--- WORK ITEM ---
Go through the data below and return each line containing the word "computer".

EXERCISE DATA Start Marker

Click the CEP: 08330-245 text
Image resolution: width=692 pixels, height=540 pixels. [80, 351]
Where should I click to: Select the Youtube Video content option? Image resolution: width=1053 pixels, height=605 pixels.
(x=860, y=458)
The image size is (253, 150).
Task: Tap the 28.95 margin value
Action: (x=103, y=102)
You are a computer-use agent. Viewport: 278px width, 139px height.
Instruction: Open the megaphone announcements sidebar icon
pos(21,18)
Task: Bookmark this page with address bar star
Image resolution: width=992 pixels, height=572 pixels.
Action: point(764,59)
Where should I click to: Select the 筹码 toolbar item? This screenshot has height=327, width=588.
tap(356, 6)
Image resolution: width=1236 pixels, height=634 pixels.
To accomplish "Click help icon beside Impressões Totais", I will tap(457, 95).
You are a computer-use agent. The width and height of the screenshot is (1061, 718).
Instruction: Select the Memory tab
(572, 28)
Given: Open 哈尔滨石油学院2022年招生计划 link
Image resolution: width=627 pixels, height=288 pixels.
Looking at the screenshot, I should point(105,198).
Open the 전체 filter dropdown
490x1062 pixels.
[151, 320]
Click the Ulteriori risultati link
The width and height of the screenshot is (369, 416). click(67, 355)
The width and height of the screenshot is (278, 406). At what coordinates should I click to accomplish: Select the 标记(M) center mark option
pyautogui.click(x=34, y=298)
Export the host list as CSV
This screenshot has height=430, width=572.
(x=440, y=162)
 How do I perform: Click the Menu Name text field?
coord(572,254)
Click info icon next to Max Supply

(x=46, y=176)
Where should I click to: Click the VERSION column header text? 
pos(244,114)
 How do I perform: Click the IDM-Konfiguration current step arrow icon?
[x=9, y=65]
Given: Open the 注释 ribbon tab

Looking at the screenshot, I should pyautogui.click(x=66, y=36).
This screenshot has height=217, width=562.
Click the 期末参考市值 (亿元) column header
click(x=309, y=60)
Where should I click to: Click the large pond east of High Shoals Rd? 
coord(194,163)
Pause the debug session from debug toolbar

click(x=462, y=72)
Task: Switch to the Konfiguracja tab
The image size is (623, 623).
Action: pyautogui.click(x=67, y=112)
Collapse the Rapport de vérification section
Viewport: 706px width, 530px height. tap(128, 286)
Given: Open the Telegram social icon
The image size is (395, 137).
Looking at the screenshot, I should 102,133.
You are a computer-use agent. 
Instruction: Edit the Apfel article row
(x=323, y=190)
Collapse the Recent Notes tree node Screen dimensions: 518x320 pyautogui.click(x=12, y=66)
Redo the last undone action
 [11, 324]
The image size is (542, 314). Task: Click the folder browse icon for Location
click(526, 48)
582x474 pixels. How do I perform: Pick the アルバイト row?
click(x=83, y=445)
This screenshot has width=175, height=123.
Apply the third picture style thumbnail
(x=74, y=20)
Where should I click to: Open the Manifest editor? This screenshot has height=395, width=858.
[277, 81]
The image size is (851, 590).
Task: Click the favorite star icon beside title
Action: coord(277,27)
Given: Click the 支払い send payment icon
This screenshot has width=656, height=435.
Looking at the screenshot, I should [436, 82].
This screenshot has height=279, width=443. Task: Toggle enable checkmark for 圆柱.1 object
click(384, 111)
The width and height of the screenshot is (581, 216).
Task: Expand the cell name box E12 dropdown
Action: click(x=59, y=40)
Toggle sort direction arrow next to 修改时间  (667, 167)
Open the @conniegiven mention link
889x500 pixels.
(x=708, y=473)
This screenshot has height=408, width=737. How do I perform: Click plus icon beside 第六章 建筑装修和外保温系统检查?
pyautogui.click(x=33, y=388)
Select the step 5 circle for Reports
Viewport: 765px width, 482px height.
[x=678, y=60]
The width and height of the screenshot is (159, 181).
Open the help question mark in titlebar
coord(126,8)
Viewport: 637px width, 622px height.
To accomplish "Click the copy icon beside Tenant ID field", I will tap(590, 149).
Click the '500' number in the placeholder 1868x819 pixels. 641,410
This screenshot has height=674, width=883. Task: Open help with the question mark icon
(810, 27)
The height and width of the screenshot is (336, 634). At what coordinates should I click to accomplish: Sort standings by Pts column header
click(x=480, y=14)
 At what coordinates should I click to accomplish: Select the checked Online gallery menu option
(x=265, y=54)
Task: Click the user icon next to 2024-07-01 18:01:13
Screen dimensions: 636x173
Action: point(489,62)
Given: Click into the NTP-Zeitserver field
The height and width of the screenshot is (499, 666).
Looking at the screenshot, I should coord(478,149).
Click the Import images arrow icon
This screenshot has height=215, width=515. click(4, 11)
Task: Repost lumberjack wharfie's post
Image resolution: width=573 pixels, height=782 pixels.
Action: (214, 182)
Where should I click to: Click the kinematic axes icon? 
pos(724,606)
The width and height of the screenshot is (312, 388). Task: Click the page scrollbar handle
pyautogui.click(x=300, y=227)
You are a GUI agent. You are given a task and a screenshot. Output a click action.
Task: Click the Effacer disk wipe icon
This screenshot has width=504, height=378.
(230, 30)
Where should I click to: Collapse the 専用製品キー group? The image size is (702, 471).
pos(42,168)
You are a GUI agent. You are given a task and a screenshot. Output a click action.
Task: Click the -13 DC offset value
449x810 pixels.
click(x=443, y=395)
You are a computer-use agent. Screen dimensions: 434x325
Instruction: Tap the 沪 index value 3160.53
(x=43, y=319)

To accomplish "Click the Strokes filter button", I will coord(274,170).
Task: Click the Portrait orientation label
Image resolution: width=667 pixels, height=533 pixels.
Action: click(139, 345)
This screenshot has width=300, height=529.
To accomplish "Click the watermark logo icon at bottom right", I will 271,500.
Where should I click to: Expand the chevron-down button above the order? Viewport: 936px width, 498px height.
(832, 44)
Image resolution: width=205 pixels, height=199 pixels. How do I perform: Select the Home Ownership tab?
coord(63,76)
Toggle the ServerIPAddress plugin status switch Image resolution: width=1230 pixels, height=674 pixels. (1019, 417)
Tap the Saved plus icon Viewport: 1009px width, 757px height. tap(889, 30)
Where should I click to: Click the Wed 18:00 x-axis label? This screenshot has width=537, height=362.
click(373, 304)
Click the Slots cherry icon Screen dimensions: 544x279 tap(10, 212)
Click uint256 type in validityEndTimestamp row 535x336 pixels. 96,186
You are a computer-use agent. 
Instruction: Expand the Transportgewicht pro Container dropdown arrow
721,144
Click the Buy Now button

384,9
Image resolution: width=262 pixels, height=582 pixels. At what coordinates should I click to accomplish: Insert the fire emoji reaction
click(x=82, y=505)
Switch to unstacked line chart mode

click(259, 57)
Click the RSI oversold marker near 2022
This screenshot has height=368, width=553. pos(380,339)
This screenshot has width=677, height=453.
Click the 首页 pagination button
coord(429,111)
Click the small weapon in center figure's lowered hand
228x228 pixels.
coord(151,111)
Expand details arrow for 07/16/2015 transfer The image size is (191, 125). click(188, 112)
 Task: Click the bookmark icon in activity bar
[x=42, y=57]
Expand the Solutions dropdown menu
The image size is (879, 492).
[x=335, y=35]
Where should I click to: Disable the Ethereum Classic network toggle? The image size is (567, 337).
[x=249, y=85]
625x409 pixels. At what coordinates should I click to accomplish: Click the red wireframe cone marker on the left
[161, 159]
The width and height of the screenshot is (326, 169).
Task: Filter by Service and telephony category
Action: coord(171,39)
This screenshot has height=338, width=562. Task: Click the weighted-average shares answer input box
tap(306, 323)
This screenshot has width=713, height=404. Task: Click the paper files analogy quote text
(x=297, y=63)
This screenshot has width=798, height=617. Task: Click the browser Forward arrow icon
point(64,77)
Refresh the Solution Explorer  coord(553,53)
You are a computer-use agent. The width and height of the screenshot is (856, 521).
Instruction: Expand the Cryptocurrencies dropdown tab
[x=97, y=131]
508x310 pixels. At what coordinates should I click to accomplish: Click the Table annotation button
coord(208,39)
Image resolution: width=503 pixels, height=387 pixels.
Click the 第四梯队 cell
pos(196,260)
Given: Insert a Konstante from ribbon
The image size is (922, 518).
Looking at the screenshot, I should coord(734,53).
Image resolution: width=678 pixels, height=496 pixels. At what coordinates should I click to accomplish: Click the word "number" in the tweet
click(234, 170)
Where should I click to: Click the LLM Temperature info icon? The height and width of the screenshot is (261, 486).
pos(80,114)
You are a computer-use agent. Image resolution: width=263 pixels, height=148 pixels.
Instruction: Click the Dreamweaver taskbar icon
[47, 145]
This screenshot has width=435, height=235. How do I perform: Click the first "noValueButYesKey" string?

EXERCISE DATA End Marker

--- RESPONSE AREA ---
You are a computer-use agent. Viewport: 278px width, 139px height.
You are a computer-use agent. The width and height of the screenshot is (1061, 718).
You are a computer-use agent. 
You are a computer-use agent. Screen dimensions: 434x325
You are a computer-use agent. 
You are a computer-use agent. The width and height of the screenshot is (856, 521).
You are a computer-use agent. Image resolution: width=263 pixels, height=148 pixels.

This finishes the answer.